Each line below that contains the word "computer" must be copied.

★ ★ ★ ★ ★ ★ ★

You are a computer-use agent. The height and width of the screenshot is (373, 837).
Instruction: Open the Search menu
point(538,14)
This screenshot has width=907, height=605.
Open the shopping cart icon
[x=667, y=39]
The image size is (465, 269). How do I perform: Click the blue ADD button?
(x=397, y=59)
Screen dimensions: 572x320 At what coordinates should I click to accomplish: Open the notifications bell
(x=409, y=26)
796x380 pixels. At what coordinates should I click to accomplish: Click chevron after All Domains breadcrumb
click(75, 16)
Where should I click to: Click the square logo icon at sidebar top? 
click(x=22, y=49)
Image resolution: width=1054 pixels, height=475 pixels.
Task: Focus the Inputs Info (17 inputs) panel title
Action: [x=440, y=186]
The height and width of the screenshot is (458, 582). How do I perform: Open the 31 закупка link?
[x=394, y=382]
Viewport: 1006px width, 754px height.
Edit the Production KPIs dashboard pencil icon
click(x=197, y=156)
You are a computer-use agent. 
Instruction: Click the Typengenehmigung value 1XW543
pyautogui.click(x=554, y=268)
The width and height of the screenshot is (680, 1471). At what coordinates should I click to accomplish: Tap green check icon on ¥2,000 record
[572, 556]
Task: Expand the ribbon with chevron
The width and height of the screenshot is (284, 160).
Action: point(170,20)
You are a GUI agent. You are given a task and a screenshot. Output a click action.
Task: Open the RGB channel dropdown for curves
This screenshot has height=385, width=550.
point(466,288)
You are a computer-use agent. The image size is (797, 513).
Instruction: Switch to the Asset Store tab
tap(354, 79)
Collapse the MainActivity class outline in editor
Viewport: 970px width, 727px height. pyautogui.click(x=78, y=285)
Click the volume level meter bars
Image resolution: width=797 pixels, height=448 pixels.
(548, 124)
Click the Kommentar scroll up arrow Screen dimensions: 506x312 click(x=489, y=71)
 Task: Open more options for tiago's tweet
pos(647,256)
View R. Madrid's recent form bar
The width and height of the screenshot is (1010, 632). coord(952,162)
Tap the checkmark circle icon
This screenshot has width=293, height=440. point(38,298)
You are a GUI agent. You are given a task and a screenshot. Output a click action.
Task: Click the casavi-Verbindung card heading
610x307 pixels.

★ ★ ★ ★ ★ ★ ★

[REPLY TO THE TASK]
You are a computer-use agent. The height and width of the screenshot is (373, 837).
You are a computer-use agent. 
You are a computer-use agent. The image size is (797, 513).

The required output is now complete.